_What you are asked to do_. Print each record exactly, with no word added or removed.

————

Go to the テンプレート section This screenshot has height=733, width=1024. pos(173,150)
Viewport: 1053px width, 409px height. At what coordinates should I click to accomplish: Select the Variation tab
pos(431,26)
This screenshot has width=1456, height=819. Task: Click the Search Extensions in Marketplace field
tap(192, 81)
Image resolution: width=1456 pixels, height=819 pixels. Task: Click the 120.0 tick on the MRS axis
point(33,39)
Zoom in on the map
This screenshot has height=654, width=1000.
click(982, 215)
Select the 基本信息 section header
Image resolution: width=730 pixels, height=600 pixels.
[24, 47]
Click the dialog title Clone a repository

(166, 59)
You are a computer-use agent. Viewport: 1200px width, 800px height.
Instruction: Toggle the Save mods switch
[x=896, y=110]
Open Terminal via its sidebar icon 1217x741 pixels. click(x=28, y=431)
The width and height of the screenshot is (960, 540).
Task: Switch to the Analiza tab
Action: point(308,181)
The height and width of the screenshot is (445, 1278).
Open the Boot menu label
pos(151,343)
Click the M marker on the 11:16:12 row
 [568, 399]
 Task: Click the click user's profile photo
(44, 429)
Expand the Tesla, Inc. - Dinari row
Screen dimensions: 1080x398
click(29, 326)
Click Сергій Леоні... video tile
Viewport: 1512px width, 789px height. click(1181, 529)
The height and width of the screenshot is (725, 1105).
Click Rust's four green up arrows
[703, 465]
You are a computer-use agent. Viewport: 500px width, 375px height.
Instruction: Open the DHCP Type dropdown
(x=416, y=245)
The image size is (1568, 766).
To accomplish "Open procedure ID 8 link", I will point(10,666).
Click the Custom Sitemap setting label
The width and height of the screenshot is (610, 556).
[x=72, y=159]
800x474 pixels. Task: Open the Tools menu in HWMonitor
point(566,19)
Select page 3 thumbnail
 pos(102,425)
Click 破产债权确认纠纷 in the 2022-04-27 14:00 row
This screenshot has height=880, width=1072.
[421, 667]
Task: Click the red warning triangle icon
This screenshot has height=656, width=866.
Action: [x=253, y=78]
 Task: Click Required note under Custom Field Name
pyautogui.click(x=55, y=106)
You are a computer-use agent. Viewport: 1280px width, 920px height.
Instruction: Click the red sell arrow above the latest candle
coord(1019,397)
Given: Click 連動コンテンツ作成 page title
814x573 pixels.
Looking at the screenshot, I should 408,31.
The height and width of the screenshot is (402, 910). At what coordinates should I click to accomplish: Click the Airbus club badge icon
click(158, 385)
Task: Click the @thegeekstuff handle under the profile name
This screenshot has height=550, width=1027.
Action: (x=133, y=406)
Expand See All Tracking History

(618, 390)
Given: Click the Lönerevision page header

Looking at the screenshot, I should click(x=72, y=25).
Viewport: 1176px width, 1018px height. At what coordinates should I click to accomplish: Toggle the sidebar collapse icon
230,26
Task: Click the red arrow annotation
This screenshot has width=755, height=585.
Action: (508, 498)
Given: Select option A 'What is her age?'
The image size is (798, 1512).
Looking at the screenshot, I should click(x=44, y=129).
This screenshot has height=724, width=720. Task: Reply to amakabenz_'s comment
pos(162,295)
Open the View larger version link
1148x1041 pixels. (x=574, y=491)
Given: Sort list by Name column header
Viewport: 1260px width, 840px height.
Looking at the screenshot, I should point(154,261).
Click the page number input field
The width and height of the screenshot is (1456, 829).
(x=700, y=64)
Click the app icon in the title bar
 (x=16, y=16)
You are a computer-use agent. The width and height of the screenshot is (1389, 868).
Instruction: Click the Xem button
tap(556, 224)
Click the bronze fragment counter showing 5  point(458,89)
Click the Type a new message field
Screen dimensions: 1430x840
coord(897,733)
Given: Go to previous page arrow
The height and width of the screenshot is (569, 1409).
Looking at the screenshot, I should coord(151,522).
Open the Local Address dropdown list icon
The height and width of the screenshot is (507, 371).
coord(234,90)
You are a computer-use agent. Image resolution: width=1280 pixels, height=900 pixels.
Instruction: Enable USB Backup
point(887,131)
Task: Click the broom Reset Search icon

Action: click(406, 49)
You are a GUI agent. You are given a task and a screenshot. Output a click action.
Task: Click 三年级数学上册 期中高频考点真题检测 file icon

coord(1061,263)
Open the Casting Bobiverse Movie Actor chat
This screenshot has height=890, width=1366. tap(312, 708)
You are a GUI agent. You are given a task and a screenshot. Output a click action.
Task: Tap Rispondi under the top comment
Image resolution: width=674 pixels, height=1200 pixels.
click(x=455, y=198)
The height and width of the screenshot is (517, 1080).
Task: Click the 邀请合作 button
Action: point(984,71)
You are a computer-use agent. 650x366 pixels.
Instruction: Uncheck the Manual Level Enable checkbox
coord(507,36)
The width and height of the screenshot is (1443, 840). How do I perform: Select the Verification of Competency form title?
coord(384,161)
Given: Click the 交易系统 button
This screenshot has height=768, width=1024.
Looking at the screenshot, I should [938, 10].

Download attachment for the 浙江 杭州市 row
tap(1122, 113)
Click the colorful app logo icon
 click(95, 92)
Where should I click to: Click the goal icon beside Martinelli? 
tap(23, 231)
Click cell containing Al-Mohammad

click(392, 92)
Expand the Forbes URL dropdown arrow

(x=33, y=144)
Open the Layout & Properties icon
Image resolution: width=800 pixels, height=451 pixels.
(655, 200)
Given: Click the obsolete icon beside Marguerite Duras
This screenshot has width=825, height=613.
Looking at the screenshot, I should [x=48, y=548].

————

_Exercise solution_.
Go to the テンプレート section This screenshot has height=733, width=1024. pos(173,150)
Viewport: 1053px width, 409px height. At what coordinates should I click to accomplish: Select the Variation tab
pos(431,26)
This screenshot has width=1456, height=819. Task: Click the Search Extensions in Marketplace field
tap(192, 81)
Image resolution: width=1456 pixels, height=819 pixels. Task: Click the 120.0 tick on the MRS axis
point(33,39)
Zoom in on the map
This screenshot has height=654, width=1000.
click(982, 215)
Select the 基本信息 section header
Image resolution: width=730 pixels, height=600 pixels.
[24, 47]
Click the dialog title Clone a repository

(166, 59)
You are a computer-use agent. Viewport: 1200px width, 800px height.
Instruction: Toggle the Save mods switch
[x=896, y=110]
Open Terminal via its sidebar icon 1217x741 pixels. click(x=28, y=431)
The width and height of the screenshot is (960, 540).
Task: Switch to the Analiza tab
Action: point(308,181)
The height and width of the screenshot is (445, 1278).
Open the Boot menu label
pos(151,343)
Click the M marker on the 11:16:12 row
 [568, 399]
 Task: Click the click user's profile photo
(44, 429)
Expand the Tesla, Inc. - Dinari row
Screen dimensions: 1080x398
click(29, 326)
Click Сергій Леоні... video tile
Viewport: 1512px width, 789px height. click(1181, 529)
The height and width of the screenshot is (725, 1105).
Click Rust's four green up arrows
[703, 465]
You are a computer-use agent. Viewport: 500px width, 375px height.
Instruction: Open the DHCP Type dropdown
(x=416, y=245)
The image size is (1568, 766).
To accomplish "Open procedure ID 8 link", I will point(10,666).
Click the Custom Sitemap setting label
The width and height of the screenshot is (610, 556).
[x=72, y=159]
800x474 pixels. Task: Open the Tools menu in HWMonitor
point(566,19)
Select page 3 thumbnail
 pos(102,425)
Click 破产债权确认纠纷 in the 2022-04-27 14:00 row
This screenshot has height=880, width=1072.
[421, 667]
Task: Click the red warning triangle icon
This screenshot has height=656, width=866.
Action: [x=253, y=78]
 Task: Click Required note under Custom Field Name
pyautogui.click(x=55, y=106)
You are a computer-use agent. Viewport: 1280px width, 920px height.
Instruction: Click the red sell arrow above the latest candle
coord(1019,397)
Given: Click 連動コンテンツ作成 page title
814x573 pixels.
Looking at the screenshot, I should 408,31.
The height and width of the screenshot is (402, 910). At what coordinates should I click to accomplish: Click the Airbus club badge icon
click(158, 385)
Task: Click the @thegeekstuff handle under the profile name
This screenshot has height=550, width=1027.
Action: (x=133, y=406)
Expand See All Tracking History

(618, 390)
Given: Click the Lönerevision page header

Looking at the screenshot, I should click(x=72, y=25).
Viewport: 1176px width, 1018px height. At what coordinates should I click to accomplish: Toggle the sidebar collapse icon
230,26
Task: Click the red arrow annotation
This screenshot has width=755, height=585.
Action: (508, 498)
Given: Select option A 'What is her age?'
The image size is (798, 1512).
Looking at the screenshot, I should click(x=44, y=129).
This screenshot has height=724, width=720. Task: Reply to amakabenz_'s comment
pos(162,295)
Open the View larger version link
1148x1041 pixels. (x=574, y=491)
Given: Sort list by Name column header
Viewport: 1260px width, 840px height.
Looking at the screenshot, I should point(154,261).
Click the page number input field
The width and height of the screenshot is (1456, 829).
(x=700, y=64)
Click the app icon in the title bar
 (x=16, y=16)
You are a computer-use agent. The width and height of the screenshot is (1389, 868).
Instruction: Click the Xem button
tap(556, 224)
Click the bronze fragment counter showing 5  point(458,89)
Click the Type a new message field
Screen dimensions: 1430x840
coord(897,733)
Given: Go to previous page arrow
The height and width of the screenshot is (569, 1409).
Looking at the screenshot, I should coord(151,522).
Open the Local Address dropdown list icon
The height and width of the screenshot is (507, 371).
coord(234,90)
You are a computer-use agent. Image resolution: width=1280 pixels, height=900 pixels.
Instruction: Enable USB Backup
point(887,131)
Task: Click the broom Reset Search icon

Action: click(406, 49)
You are a GUI agent. You are given a task and a screenshot. Output a click action.
Task: Click 三年级数学上册 期中高频考点真题检测 file icon

coord(1061,263)
Open the Casting Bobiverse Movie Actor chat
This screenshot has height=890, width=1366. tap(312, 708)
You are a GUI agent. You are given a task and a screenshot. Output a click action.
Task: Tap Rispondi under the top comment
Image resolution: width=674 pixels, height=1200 pixels.
click(x=455, y=198)
The height and width of the screenshot is (517, 1080).
Task: Click the 邀请合作 button
Action: point(984,71)
You are a computer-use agent. 650x366 pixels.
Instruction: Uncheck the Manual Level Enable checkbox
coord(507,36)
The width and height of the screenshot is (1443, 840). How do I perform: Select the Verification of Competency form title?
coord(384,161)
Given: Click the 交易系统 button
This screenshot has height=768, width=1024.
Looking at the screenshot, I should [938, 10].

Download attachment for the 浙江 杭州市 row
tap(1122, 113)
Click the colorful app logo icon
 click(95, 92)
Where should I click to: Click the goal icon beside Martinelli? 
tap(23, 231)
Click cell containing Al-Mohammad

click(392, 92)
Expand the Forbes URL dropdown arrow

(x=33, y=144)
Open the Layout & Properties icon
Image resolution: width=800 pixels, height=451 pixels.
(655, 200)
Given: Click the obsolete icon beside Marguerite Duras
This screenshot has width=825, height=613.
Looking at the screenshot, I should [x=48, y=548].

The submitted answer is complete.